逃亡日記
「失踪日記」の、ええと、何匹目のドジョウだ?
花輪さんの「刑務所の中」の時も思ったけど、それまで地味に展開していた「本領の仕事」はまったく評価されないで、こういう「特別な事例」だけがポンとブレイクする、というのも、本人にしてみればかなり複雑な心境なんじゃないだろうか?
この本は、ページほとんどがインタビューで吾妻さん自身も「マンガの部分だけ立ち読みしてくれれば」みたいなことをいっているけど、そのインタビューも昔から読んでいる読者にとってはそれなりに読み甲斐がある。
「ああ。あの連載をやっていた時は、そんなことを考えてやっている時期だったのか」と納得できるというか、この本のインタビュー、吾妻さんの生涯、「薄く、浅く」ではあっても、結構網羅的に質問しているし、吾妻さんも特に構えることなく質問に答えているから。

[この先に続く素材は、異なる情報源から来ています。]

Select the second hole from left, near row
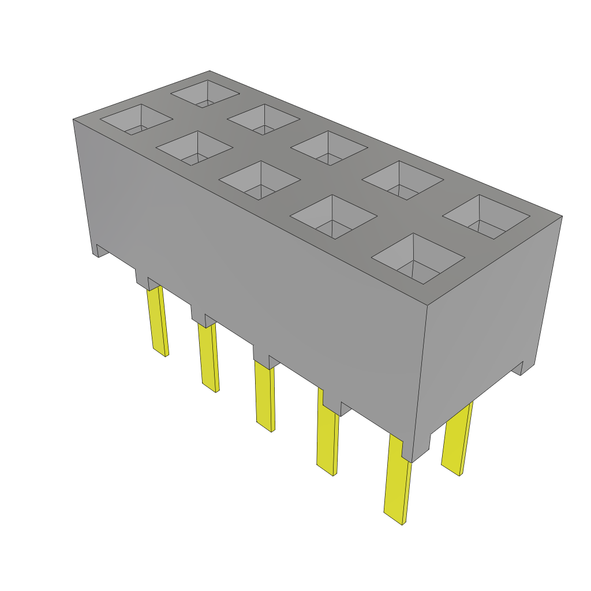[194, 148]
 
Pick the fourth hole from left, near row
[333, 216]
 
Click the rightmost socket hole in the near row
[418, 258]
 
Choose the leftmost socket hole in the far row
[205, 93]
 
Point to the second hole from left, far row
[263, 119]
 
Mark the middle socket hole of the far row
[329, 148]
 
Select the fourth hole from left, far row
[402, 180]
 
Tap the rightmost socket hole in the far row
[486, 216]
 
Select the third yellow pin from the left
[265, 395]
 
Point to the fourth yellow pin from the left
[327, 439]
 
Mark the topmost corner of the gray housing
[210, 71]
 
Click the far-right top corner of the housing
[562, 216]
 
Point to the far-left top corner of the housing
[73, 119]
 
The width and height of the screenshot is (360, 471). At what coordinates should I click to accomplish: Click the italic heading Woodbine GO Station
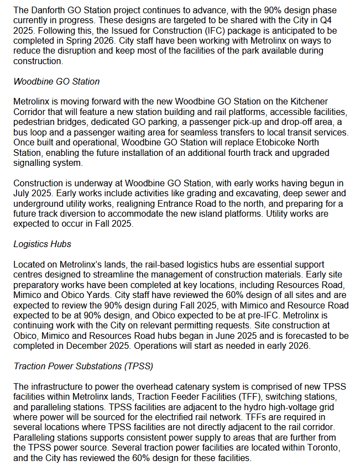pos(56,82)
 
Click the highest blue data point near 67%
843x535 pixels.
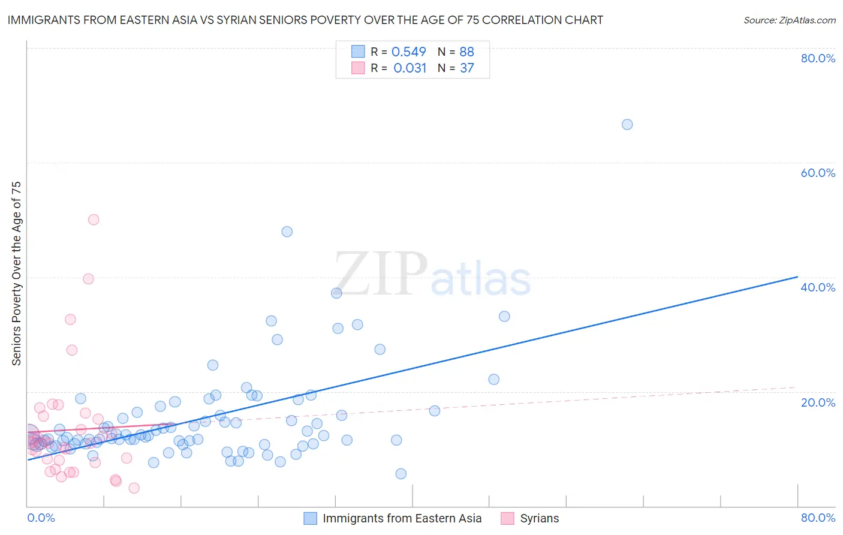coord(627,125)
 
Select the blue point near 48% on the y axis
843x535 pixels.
coord(287,232)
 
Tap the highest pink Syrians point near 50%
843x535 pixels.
coord(94,220)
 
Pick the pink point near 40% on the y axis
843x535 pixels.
coord(88,279)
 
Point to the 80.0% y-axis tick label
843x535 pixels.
coord(818,58)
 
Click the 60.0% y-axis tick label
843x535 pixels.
coord(818,173)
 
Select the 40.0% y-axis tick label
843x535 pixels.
coord(818,287)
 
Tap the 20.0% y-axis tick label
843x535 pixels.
coord(818,402)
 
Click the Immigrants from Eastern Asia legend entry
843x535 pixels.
coord(402,519)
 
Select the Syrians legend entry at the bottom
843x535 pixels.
coord(539,519)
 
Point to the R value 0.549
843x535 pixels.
coord(409,52)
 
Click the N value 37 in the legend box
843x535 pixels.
coord(467,68)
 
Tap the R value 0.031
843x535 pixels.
coord(410,68)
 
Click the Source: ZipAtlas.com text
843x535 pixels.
coord(789,20)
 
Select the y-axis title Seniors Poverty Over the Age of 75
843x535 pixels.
coord(17,273)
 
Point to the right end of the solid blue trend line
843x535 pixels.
coord(797,276)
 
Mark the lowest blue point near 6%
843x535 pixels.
coord(401,474)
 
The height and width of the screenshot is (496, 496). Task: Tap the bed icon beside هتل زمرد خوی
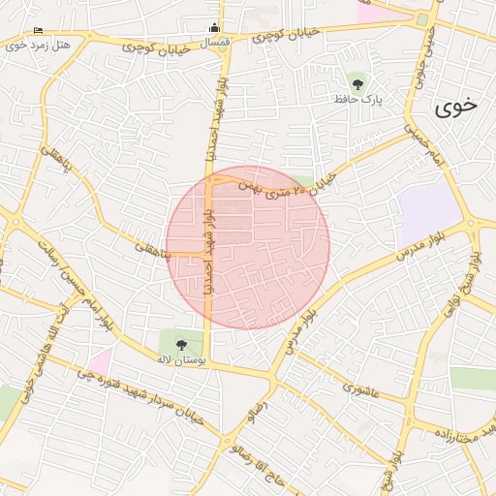[38, 31]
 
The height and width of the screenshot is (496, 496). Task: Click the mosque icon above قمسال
[214, 27]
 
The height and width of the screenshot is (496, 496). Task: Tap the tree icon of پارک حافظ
[357, 82]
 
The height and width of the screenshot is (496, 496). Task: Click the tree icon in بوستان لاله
[181, 342]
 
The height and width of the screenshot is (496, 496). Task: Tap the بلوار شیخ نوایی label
[476, 282]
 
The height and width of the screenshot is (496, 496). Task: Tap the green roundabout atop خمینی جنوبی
[422, 18]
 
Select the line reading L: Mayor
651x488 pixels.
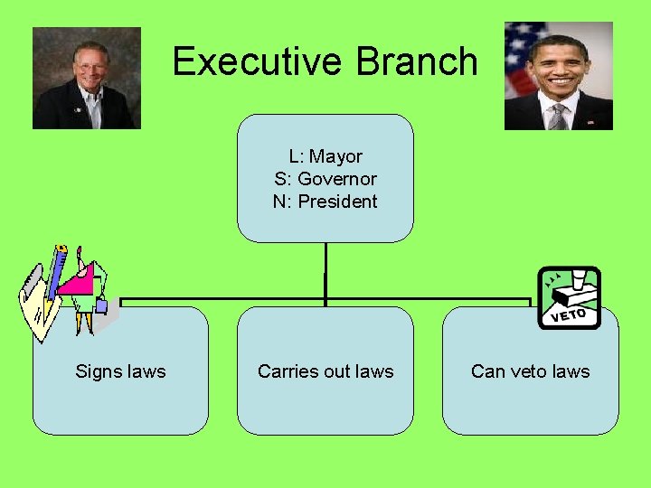(326, 156)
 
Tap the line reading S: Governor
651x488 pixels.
(326, 179)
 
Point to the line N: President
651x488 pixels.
(326, 202)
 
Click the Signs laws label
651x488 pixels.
(120, 371)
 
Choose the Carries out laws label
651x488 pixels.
(326, 371)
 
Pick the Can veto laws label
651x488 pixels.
(530, 371)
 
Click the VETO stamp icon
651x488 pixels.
(569, 297)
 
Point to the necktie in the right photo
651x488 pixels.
(559, 116)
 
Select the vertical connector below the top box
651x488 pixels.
(326, 271)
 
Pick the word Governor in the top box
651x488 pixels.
(337, 179)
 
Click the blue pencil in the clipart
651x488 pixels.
(56, 271)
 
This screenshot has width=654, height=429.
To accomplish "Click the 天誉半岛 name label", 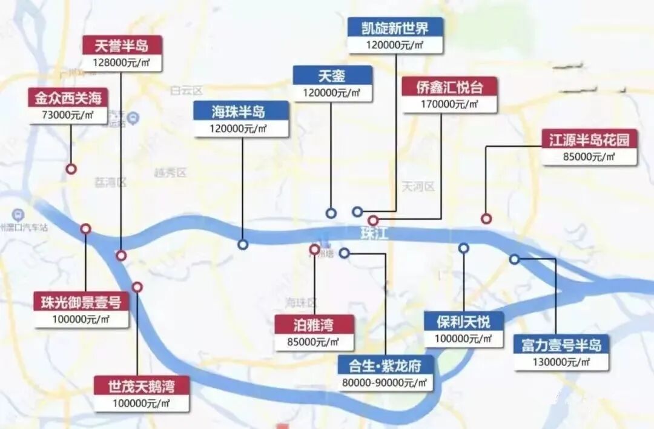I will click(x=122, y=45).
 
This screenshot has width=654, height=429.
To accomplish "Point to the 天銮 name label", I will click(x=332, y=76).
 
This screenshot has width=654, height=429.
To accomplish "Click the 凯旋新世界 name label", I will click(x=395, y=27).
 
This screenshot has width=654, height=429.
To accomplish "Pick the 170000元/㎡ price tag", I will click(x=449, y=104).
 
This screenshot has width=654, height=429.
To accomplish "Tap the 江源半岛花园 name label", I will click(x=589, y=140).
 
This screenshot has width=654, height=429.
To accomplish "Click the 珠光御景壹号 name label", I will click(x=81, y=302).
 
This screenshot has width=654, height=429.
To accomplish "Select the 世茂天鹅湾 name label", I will click(x=141, y=385).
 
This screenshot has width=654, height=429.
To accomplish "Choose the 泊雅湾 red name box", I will click(x=314, y=325).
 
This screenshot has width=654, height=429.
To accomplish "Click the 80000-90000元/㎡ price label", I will click(x=386, y=382).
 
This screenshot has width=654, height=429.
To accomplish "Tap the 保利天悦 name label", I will click(x=464, y=321).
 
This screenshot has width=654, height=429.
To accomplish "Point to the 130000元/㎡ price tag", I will click(x=561, y=362).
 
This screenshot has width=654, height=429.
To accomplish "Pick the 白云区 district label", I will click(x=185, y=91).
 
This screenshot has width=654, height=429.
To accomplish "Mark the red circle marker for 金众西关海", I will click(x=71, y=169).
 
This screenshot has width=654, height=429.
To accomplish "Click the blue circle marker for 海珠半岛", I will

あと、「アシスタントA」氏が奥さんだったり、娘さんがイラストレターになっていたりと、(案外周知の情報なのかも知れないが)わたしにとっては初耳の情報が確認できたのも、よかった。
あれだけアル中になったり失踪したりしても、割合に仲が良さそうだ。というか、家庭は崩壊していないんだな、と。
そうか……奥さんは関西人でつっこみ体質の人なのか……。